Your tasks:
1. According to the passage on depression in children and adolescents, how long must depressive symptoms have existed for a diagnosis?
2. Rewrite the passage on depression in children and adolescents, starting at "Depression manifests with" and ending at "and low self-esteem.", with "crankiness" changed to "moodiness".

------ Document passage ------

Depression in Children and Adolescents

Mia Manfredi is an advanced practice registered nurse (APRN) with Integrated Psychiatric Consultants, as well as a board-certified psychiatric nurse practitioner and board-certified family nurse practitioner. She currently works with child and adolescent patients (5-17 years old) in inpatient and residential facilities, collaborating with family and case managers on evaluations, medication, diagnosis, and treatment.

Depression manifests with more behavioral and somatic symptoms in children and adolescents than in adults, often including increased irritability, crankiness, and isolation. Some common symptoms of depression in children include low energy levels, general fatigue and tiredness, lack of focus and concentration, low self-worth, and low self-esteem.

According to the Anxiety & Depression Association of America (ADAA), when children and adolescents are diagnosed with depression, it means their depressive symptoms have existed most days, for at least two weeks.

“They start having behaviors at school, and their eating and sleeping habits typically change,” Manfredi said. “You’ll see that sometimes they feel sad and hopeless, and they’ll start withdrawing from fun activities they used to enjoy doing.”

When children are experiencing depressive symptoms, she recommends ruling out Vitamin D deficiencies, anemia, hypo/hyperthyroidism and other medical conditions which can mimic the fatigue and irritability associated with depression.

With eleven years of experience in the field, Manfredi explained how depression in children manifests with more behavioral and somatic symptoms than in adults, often including increased irritability, crankiness, and isolation.

------ Excerpted records ------

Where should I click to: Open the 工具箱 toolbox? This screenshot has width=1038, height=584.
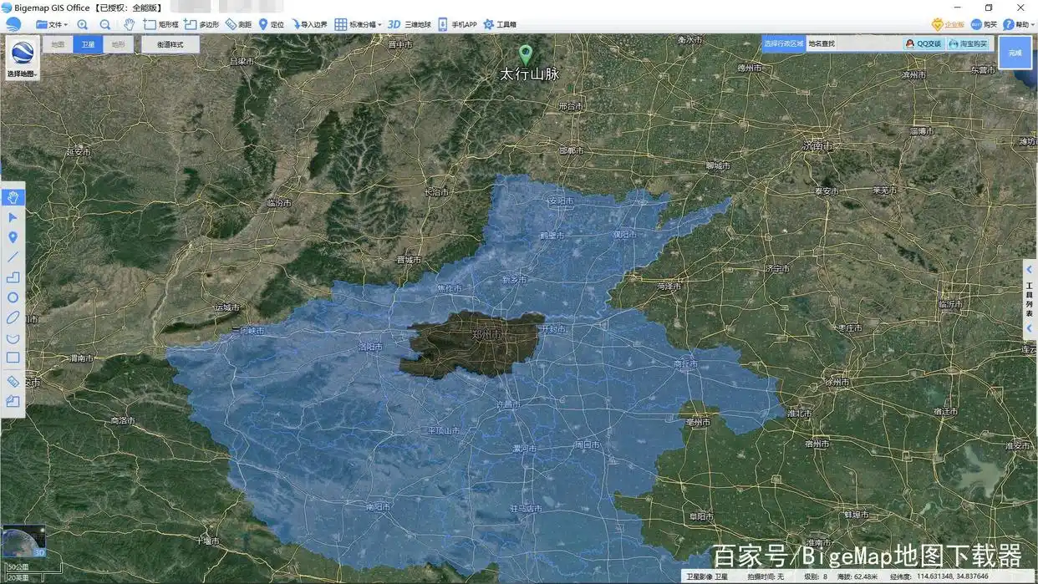point(501,23)
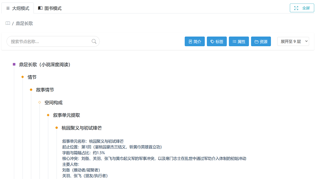The width and height of the screenshot is (317, 179).
Task: Select the 鼎足长歌（小说深度阅读）root node
Action: coord(45,65)
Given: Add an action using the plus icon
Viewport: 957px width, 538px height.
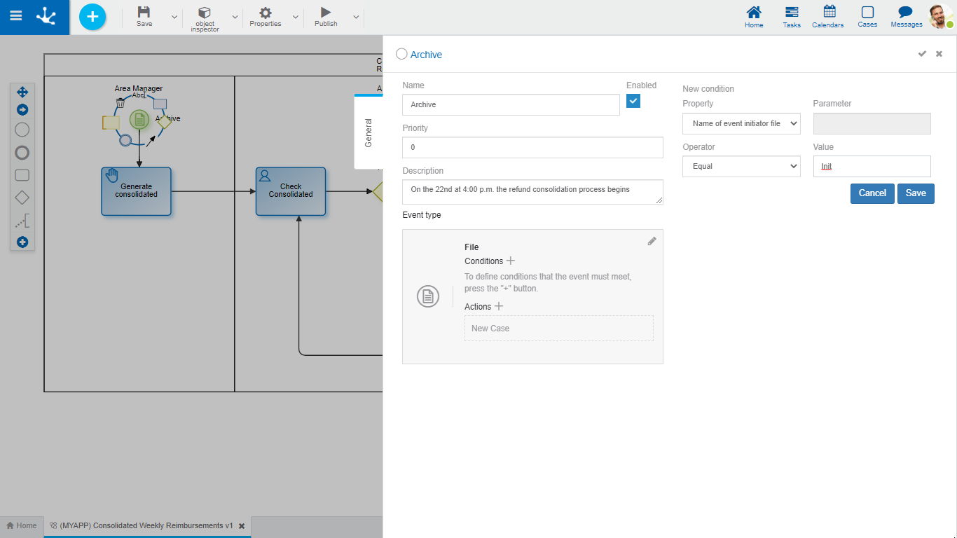Looking at the screenshot, I should pyautogui.click(x=499, y=306).
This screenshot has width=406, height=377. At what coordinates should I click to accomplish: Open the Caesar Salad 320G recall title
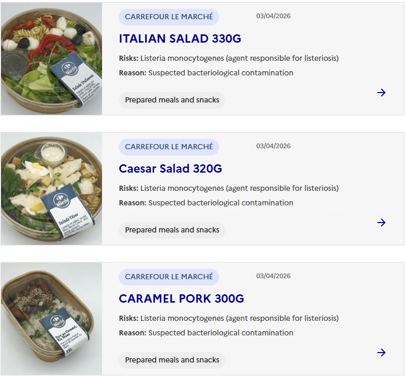[x=170, y=169]
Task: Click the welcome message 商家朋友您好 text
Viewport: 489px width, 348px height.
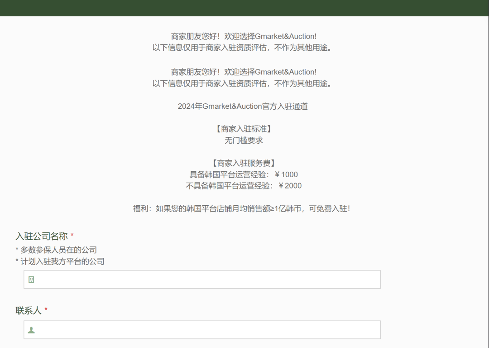Action: [x=243, y=36]
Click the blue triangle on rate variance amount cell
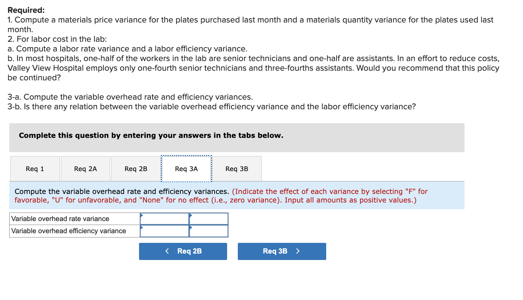This screenshot has height=300, width=523. [x=142, y=216]
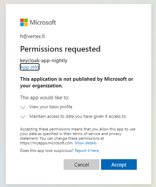
Task: Click the 'This app would like to:' label
Action: coord(45,98)
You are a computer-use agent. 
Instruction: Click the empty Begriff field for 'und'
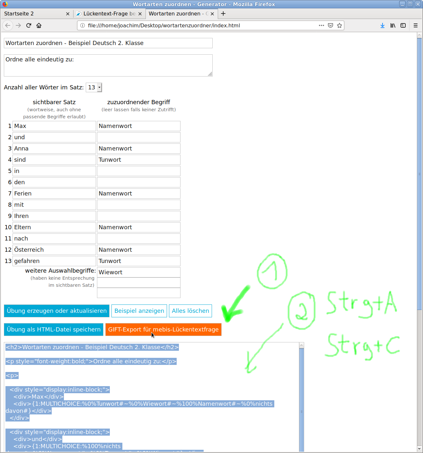tap(138, 137)
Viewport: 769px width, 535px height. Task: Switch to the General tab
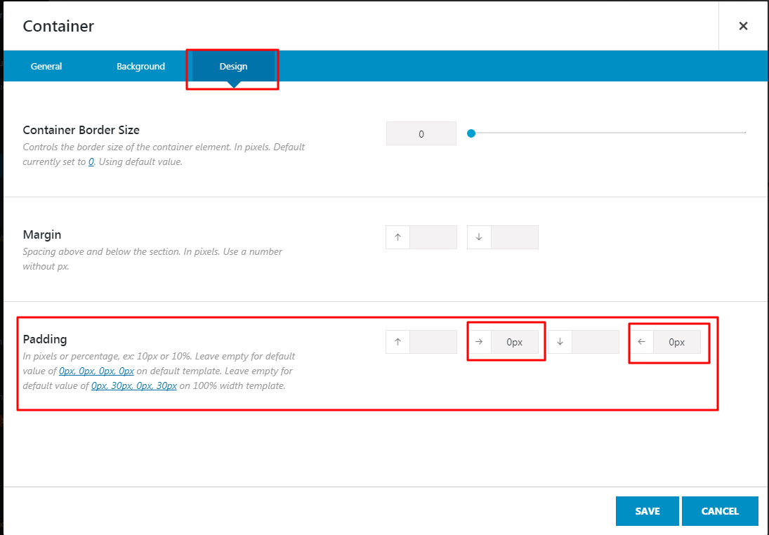point(46,66)
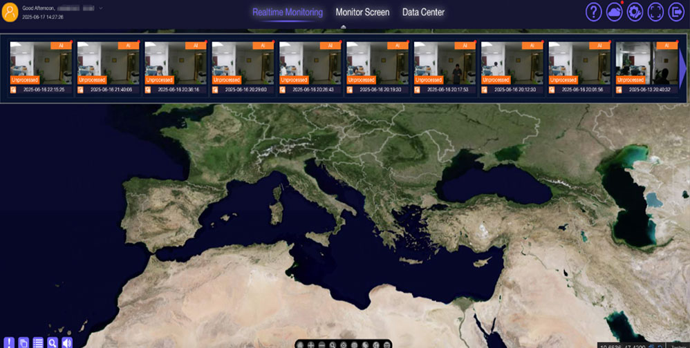690x348 pixels.
Task: Click the magnifier search icon at bottom left
Action: (53, 342)
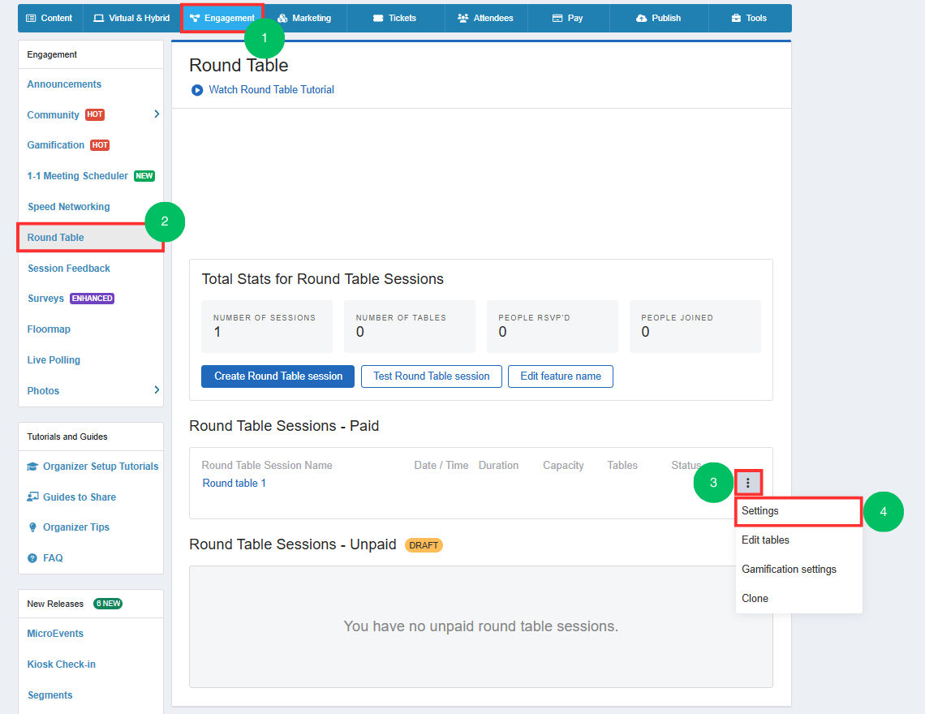The height and width of the screenshot is (714, 925).
Task: Click the lightbulb icon beside Organizer Tips
Action: [x=32, y=527]
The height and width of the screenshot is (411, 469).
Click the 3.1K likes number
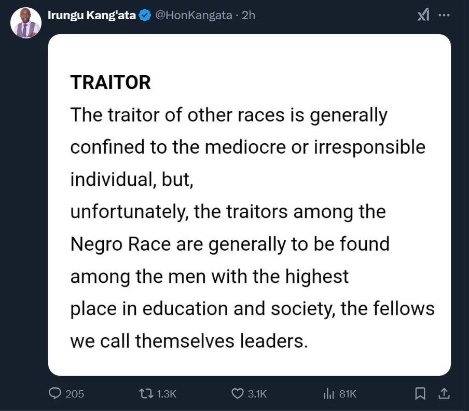pos(257,394)
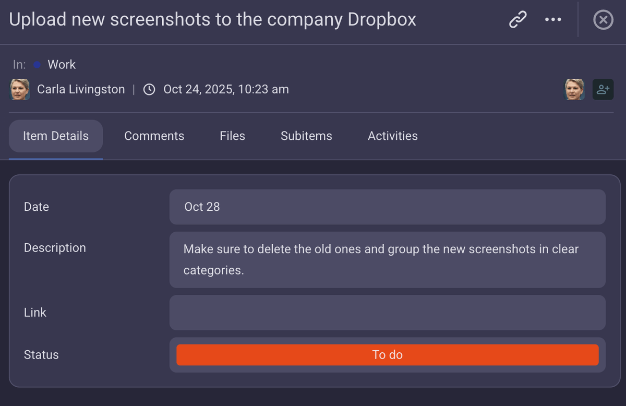Switch to the Comments tab
The height and width of the screenshot is (406, 626).
[x=154, y=136]
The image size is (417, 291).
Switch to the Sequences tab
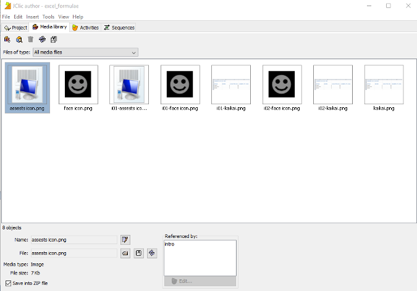point(119,28)
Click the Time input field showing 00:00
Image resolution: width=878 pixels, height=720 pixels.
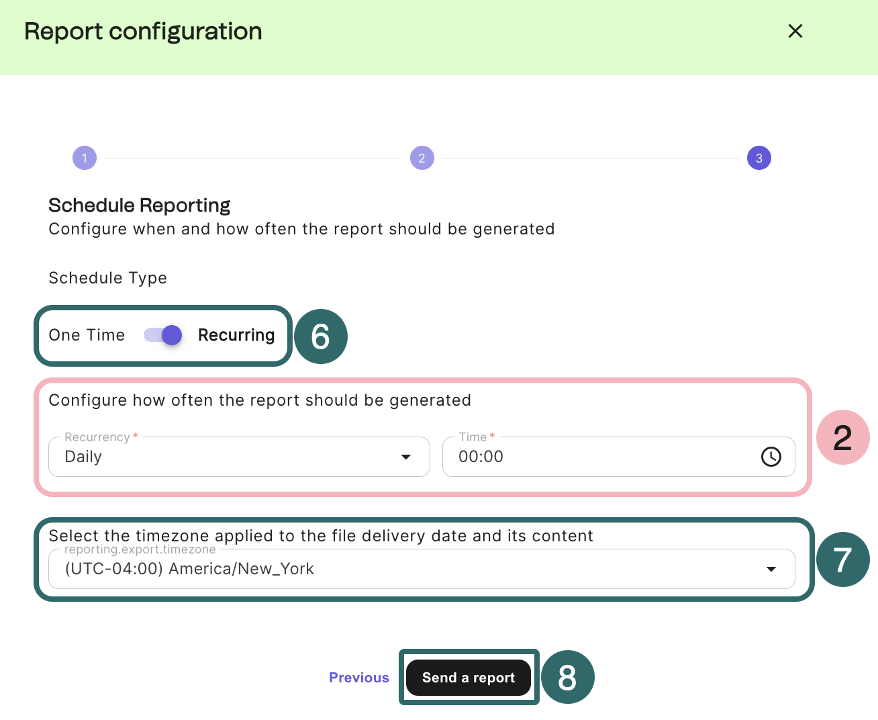597,457
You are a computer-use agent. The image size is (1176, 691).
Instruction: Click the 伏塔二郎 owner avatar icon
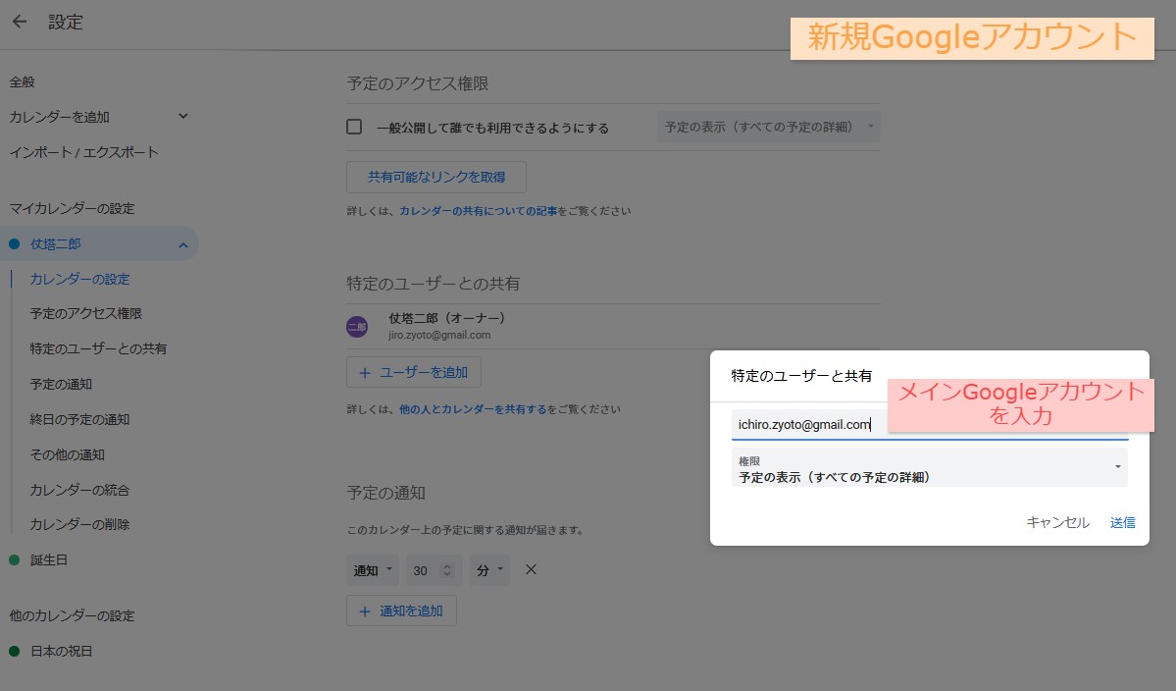(357, 327)
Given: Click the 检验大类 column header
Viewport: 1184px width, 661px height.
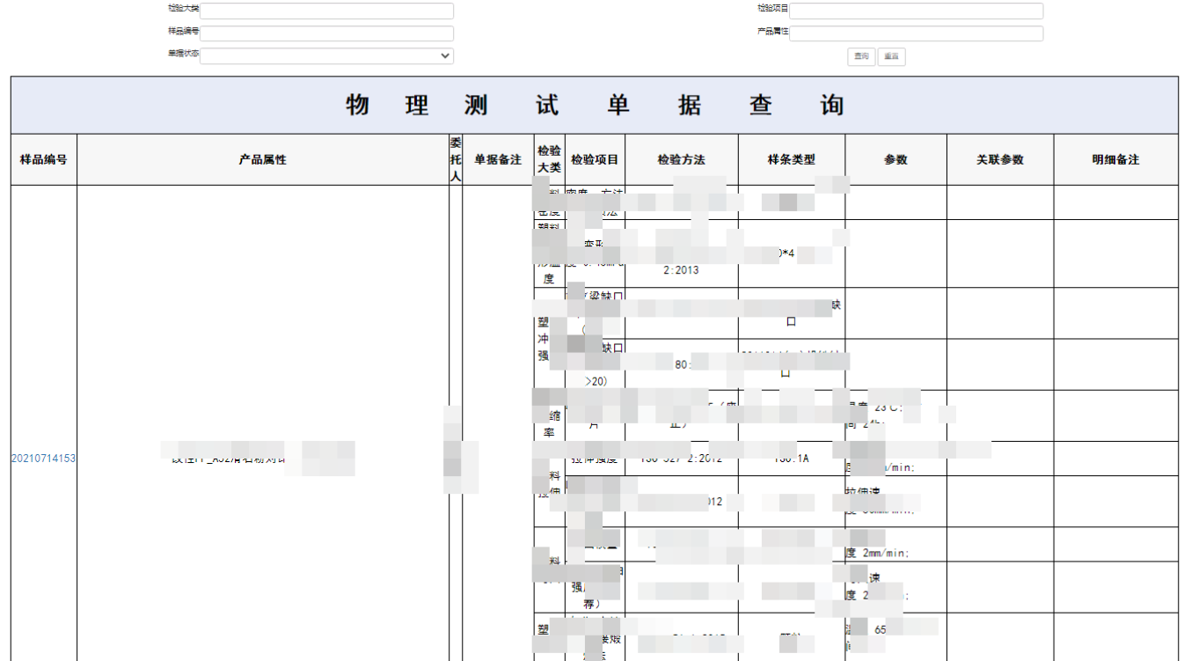Looking at the screenshot, I should [549, 159].
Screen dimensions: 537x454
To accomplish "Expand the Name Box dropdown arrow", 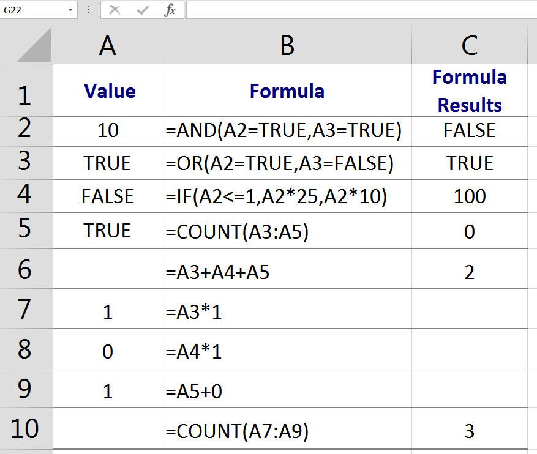I will (71, 10).
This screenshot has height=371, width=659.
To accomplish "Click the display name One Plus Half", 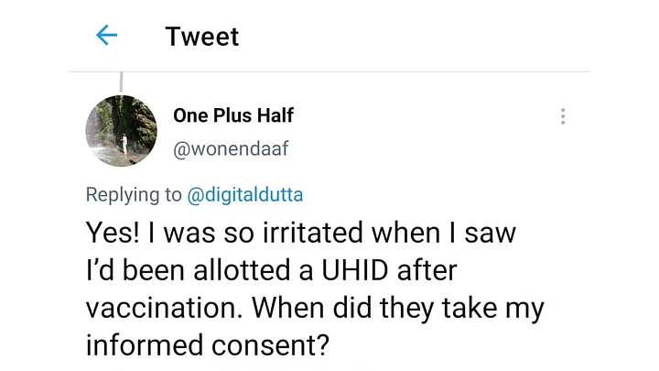I will [233, 116].
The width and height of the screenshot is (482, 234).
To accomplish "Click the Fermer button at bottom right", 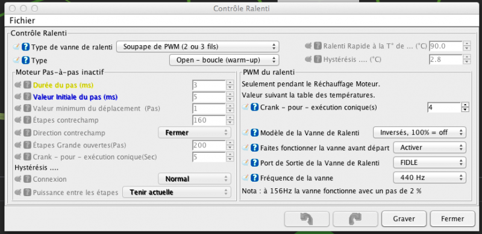I will click(452, 219).
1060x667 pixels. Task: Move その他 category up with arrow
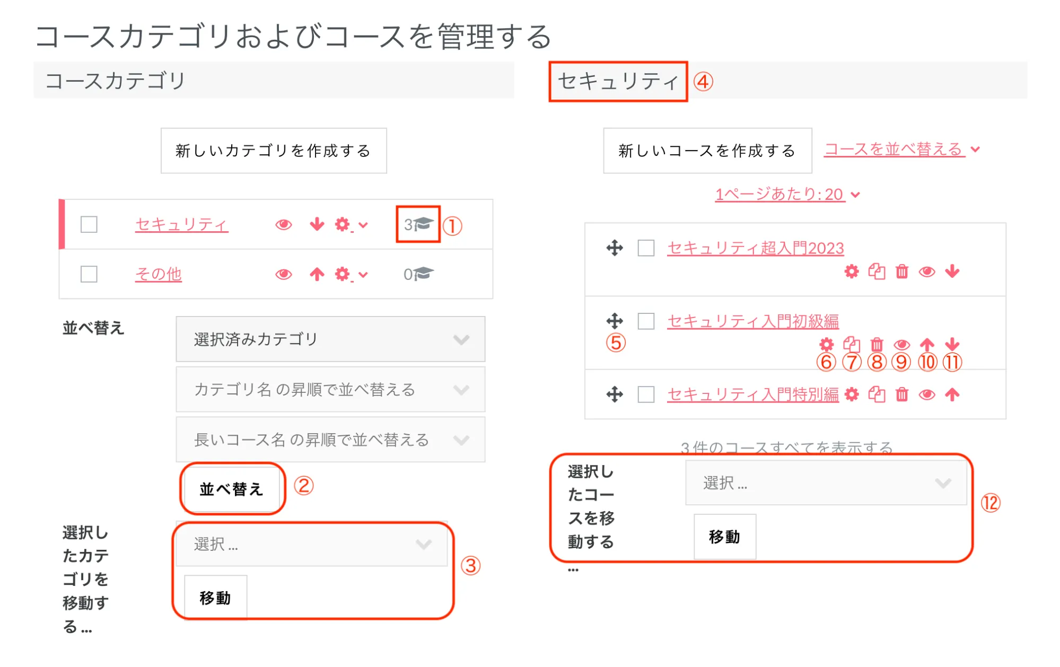317,274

------

Results:
1. Most days, for at least two weeks.

2.
Depression manifests with more behavioral and somatic symptoms in children and adolescents than in adults, often including increased irritability, moodiness, and isolation. Some common symptoms of depression in children include low energy levels, general fatigue and tiredness, lack of focus and concentration, low self-worth, and low self-esteem.